塾生が10月7日に実施される文化祭で「フードドライブ」という活動を立ち上げます。彼女はその準備のため各学年の朝礼に趣き、プレゼンテーションをしています。今日のブログはweb上模擬プレゼンテーションです。

「私は昨日の夕ご飯に鶏のから揚げを食べました。皆さんの中にも鶏肉を食べたという方はいらっしゃると思います。チキンソテーでしょうか、親子どんぶりでしょうか。鶏肉に限らず、皆さんそれぞれ何かは口にしたことと思います。今から私の夕ご飯になってしまった、ニワトリの一生を紹介します。

これは食用ニワトリの写真です。食用ニワトリはブロイラーといいます。ブロイラーはぎゅうぎゅうの囲いの中で育てられます。自由に羽も広げられず、時には他のブロイラーに羽を踏まれてけがをするものもいます。また、ブロイラーはひなの時に、ほかのブロイラーを突いてけがをさせないようくちばしを削られます。そして、お肉にするときには、このようにコンベアベルトに逆さにつるされて喉を切られます。そのまま失血死するまで放置されます。

このグラフを見てください。このグラフは、日本人の平均寿命とにわとりの自然寿命及びブロイラーの平均寿命を現したグラフです。日本人の平均寿命は2015年の時点で、男性80.79年、女性87.05年というデータが出ています。男女合わせた平均は、83.92 約84年です。それに比べてニワトリは自然寿命で10年と、わずか人間の8分の1です。しかしブロイラーはわずか6週間、人間に例えると1歳で殺されてしまいます。
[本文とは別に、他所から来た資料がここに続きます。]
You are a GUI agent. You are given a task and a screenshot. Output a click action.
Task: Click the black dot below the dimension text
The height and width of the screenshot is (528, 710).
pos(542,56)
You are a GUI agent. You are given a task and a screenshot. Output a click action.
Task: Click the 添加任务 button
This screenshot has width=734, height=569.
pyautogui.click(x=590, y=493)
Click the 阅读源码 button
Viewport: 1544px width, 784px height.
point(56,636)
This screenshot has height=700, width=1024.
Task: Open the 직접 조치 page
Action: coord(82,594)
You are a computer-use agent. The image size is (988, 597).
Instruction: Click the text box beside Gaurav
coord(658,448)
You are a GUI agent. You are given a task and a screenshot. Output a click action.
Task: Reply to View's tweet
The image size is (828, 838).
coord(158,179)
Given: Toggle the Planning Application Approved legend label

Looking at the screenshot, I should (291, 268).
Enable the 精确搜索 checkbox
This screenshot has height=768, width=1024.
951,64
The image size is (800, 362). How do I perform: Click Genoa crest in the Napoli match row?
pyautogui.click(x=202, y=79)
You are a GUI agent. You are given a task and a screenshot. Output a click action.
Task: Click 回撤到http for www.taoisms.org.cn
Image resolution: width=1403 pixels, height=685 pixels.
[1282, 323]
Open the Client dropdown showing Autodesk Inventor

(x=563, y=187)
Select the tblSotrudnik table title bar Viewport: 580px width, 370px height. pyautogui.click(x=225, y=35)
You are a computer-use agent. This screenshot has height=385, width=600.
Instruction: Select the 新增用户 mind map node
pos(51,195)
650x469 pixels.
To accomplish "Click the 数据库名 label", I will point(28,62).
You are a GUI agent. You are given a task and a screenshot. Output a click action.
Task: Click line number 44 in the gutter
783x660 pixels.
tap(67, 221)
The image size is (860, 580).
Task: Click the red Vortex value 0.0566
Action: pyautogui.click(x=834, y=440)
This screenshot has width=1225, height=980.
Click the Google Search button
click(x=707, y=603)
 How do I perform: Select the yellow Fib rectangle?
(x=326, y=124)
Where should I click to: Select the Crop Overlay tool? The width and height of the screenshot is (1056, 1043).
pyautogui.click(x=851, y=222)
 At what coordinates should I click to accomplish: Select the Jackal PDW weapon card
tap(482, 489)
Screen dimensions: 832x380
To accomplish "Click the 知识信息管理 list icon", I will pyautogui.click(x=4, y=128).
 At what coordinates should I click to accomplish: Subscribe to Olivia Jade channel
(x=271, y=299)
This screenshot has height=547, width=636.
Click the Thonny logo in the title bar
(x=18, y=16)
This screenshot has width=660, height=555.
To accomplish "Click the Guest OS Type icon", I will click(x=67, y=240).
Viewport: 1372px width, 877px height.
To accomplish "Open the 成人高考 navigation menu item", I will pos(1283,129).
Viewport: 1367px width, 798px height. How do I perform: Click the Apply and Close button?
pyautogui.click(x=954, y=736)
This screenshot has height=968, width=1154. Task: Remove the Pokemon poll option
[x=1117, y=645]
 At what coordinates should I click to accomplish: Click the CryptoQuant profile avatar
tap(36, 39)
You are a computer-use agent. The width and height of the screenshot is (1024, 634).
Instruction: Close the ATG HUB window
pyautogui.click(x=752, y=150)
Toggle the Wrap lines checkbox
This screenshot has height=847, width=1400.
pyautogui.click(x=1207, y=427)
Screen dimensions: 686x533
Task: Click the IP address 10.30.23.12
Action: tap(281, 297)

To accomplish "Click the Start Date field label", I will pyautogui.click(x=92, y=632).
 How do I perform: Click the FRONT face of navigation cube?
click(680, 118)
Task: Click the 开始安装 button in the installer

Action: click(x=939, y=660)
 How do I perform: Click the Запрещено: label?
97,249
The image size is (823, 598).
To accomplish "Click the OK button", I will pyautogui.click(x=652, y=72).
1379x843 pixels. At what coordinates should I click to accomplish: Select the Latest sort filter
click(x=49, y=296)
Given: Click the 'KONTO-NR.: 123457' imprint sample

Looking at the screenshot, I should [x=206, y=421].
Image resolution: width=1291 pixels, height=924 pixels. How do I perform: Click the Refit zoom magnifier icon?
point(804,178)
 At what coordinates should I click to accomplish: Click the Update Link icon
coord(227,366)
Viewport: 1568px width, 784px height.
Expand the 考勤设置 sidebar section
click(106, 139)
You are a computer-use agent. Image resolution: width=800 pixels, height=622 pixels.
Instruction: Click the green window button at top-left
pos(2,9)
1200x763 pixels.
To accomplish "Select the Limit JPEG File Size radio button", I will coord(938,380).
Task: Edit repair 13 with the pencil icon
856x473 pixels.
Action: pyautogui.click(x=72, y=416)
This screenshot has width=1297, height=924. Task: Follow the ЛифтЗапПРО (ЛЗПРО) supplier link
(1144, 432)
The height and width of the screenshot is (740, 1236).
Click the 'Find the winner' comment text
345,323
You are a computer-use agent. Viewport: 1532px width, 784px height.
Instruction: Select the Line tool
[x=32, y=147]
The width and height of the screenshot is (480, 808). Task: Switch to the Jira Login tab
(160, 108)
人間の赤ちゃんが愛され育まれている時にはもう、ブロイラーたちの命はないのです。このように、私たちが普段食べている食材は、あらゆるものの命を奪い、加工し、作られたものです。先ずは、そのことを頭においてください。

次に、日本の食料廃棄についてご説明いたします。

日本国内での食品廃棄量は年間約2,800万トン。これは世界最大の哺乳類シロナガスクジラが約15頭分の重量に匹敵します。そのうち、まだ食べられるのに捨てられている食品、いわゆる食品ロスは、約632万トンです。これは世界中で、飢餓に苦しんでいる方々に支援される食料援助量をはるかに上回ります。それだけの量を、日本では無駄にしてしまっているのです。他の動物の命を奪い、いらなくなったらどんどん捨てる。自然も、動物も、飢餓で苦しんでいる国も、自分とは関係がないから、知らない。そんな自分勝手な主張がいつまでも続くわけがありません。食事をする以上、地球にいる以上、人間である以上、食料問題に関係しないはずがありません。

これらのことから、私は自分も何かしたい、しなければと思い今回のフードドライブを企画しました。フードドライブとは、ご家庭にある、まだ食べられるのに捨ててしまう食品を、フードバンク関西という非営利活動法人を通して、福祉団体などに寄付する活動です。私たち一人ひとりの“もったいない”という気持ちがたくさんの笑顔につながります。寄付していただく食品例としては、災害対策に買った食品でもう期限が近いもの、お買い得商品でたくさん買いすぎたもの、お中元でもらったがいらないなというものなどです。賞味期限が1か月以上あり、未開封であること。その他、冷凍食品や野菜はダメといった細かな規則もあります。ぜひたくさんのご寄付をよろしくお願いします。ご協力よろしくお願いします。ご静聴いただきありがとうございました。」
春霞塾でも、10月6日まで食料品のご寄付を募っています。ご自宅にある「きっと食べないで捨ててしまう食料」をご持参下さい。彼女に託し、フードバンクにお届けします。